Objective To describe the early clinical features and possible genotype-phenotype correlation in CHAC.
Design and Setting Case series in a tertiary care center.
Patients and Main Outcome Methods Choreoacanthocytosis was diagnosed in 3 patients of Jewish origin from 3 unrelated families. We reviewed their medical histories and performed molecular analysis by screening all 73 exons of VPS13A.

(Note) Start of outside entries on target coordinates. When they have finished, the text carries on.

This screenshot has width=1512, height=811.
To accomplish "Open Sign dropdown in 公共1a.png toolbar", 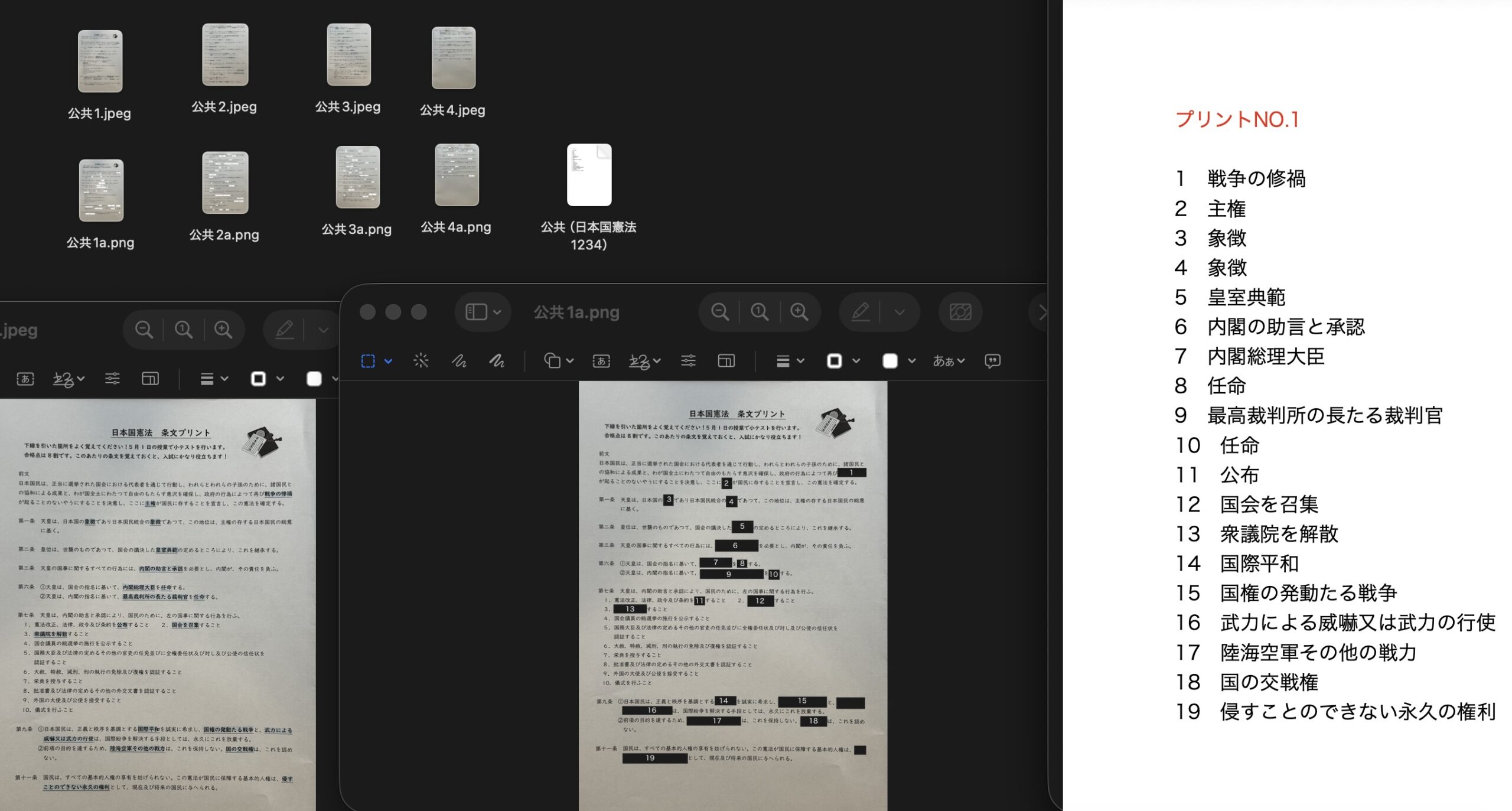I will pyautogui.click(x=644, y=361).
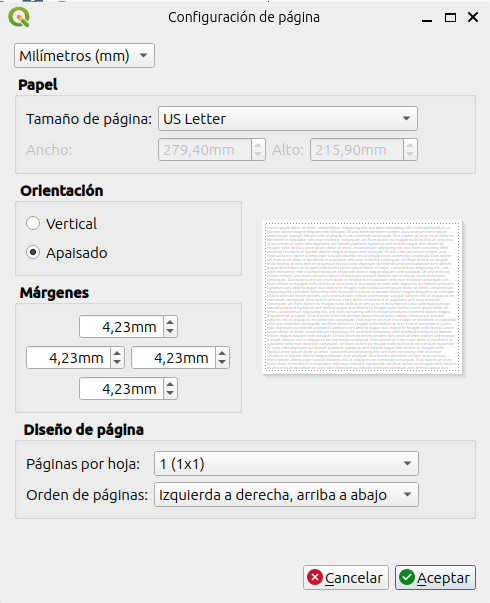
Task: Open the Tamaño de página dropdown
Action: pyautogui.click(x=288, y=118)
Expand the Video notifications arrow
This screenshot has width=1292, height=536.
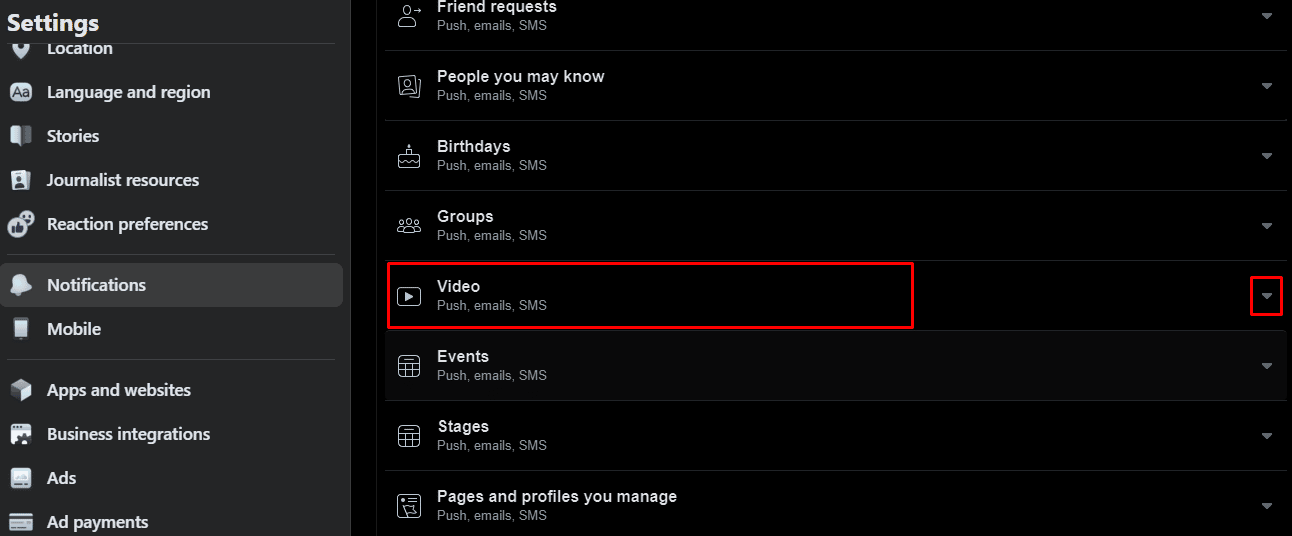pos(1267,296)
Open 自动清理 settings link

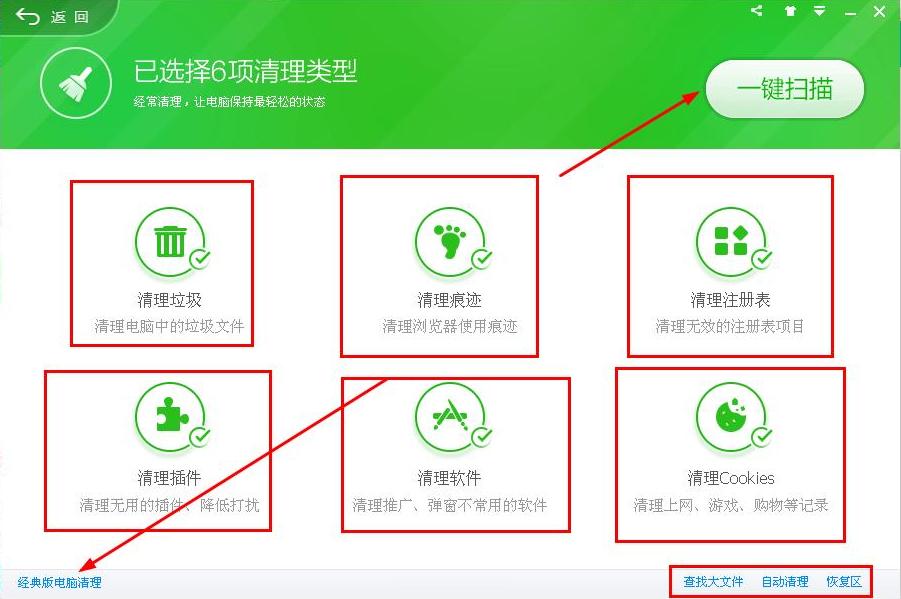click(x=785, y=582)
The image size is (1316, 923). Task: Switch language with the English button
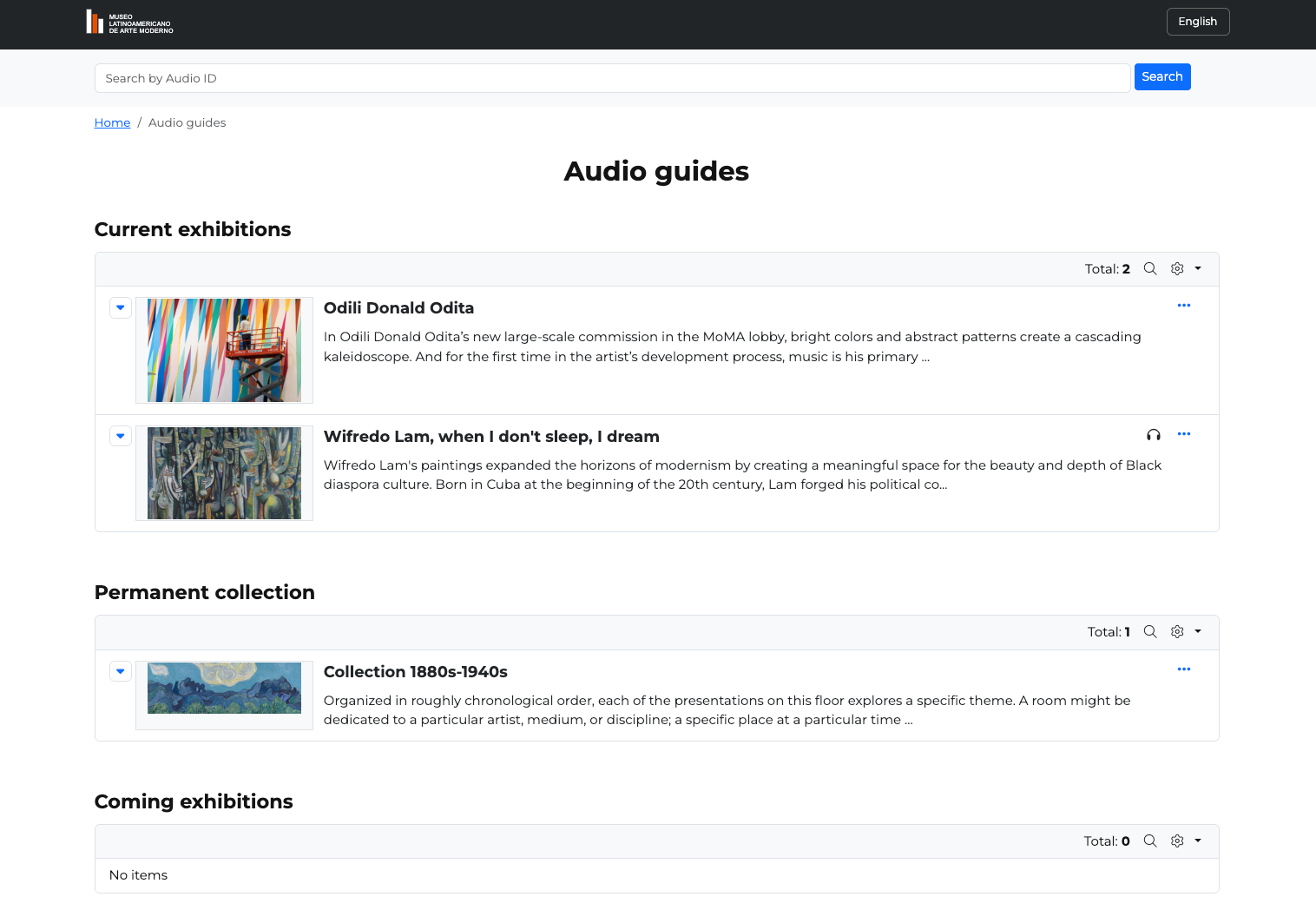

Results Trichotillomania, hypertrophic cardiomyopathy, and idiopathic hyperCKemia, in 1 patient each, preceded the development of the full clinical spectrum of CHAC by 2 to 20 years. At diagnosis, 2 patients manifested signs of overt neuromuscular involvement and were homozygous for the 6059delC mutation, whereas 1 patient had only hyporeflexia and was homozygous for the EX23del mutation. Because only 1 of the 2 patients with 6059delC had cardiomyopathy, its relevance to CHAC is unclear.
Conclusions These findings extend the knowledge of significant early clinical heterogeneity in CHAC and suggest a possible genotype-phenotype correlation. Awareness of the early manifestations may prevent misdiagnosis and enable appropriate genetic counseling.
INTRODUCTION
Choreoacanthocytosis (CHAC) is an uncommon neurodegenerative disorder often posing a serious diagnostic challenge. It is characterized by a variable combination of involuntary movements, cognitive decline, behavioral changes, seizures, and polyneuropathy, which may take years to evolve into a classic multisystem involvement.1 Symptoms typically begin between 20 and 40 years of age, but earlier and later onset occurs as well.2 Initial presentation with choreoathetosis, orofacial dyskinesia, buccolingual self-mutilation, tics, and obsessive-compulsive symptoms is suggestive of CHAC. However, the early clinical course is occasionally dominated by dystonia,2 parkinsonism,3 seizures,2 lower motor neuron signs,4 depression, or psychosis.2 The inheritance is usually autosomal recessive,1 although apparent sporadic2 and autosomal dominant instances are also known.5 When suspected, the diagnosis is supported by the presence of peripheral blood acanthocytosis, but this is not specific1 and may appear only late.6
Since the recent mapping of the CHAC locus to 9q21-227 and the subsequent identification of multiple pathogenic mutations in the gene encoding a sorting-associated protein named chorein,8-10 definite diagnosis is now possible even in patients with atypical early manifestations. We focus on the marked clinical heterogeneity during early stages of the disease and describe 3 patients with CHAC confirmed by molecular analysis.
METHODS
Since 2000, we have personally evaluated 3 patients with CHAC, diagnosed after excluding alternative possibilities, such as vitamin E and lipoprotein disorders, Wilson disease, Huntington disease, and McLeod syndrome. Their medical records were reviewed, with particular attention to the early clinical manifestations. The patients belong to 3 apparently unrelated Jewish families residing in Israel, without additional affected members. All studies were performed with informed consent of the participants.
To quantify the acanthocyte transformation, fresh peripheral blood samples were viewed after dilution in 0.9% isotonic sodium chloride and were serially studied by scanning electron microscopy after aging in EDTA from 0 to 6 hours, followed by fixation in 1% glutaraldehyde, in comparison with 3 healthy control samples.11 Acanthocyte percentage was calculated as the mean of 10 sequential viewing fields.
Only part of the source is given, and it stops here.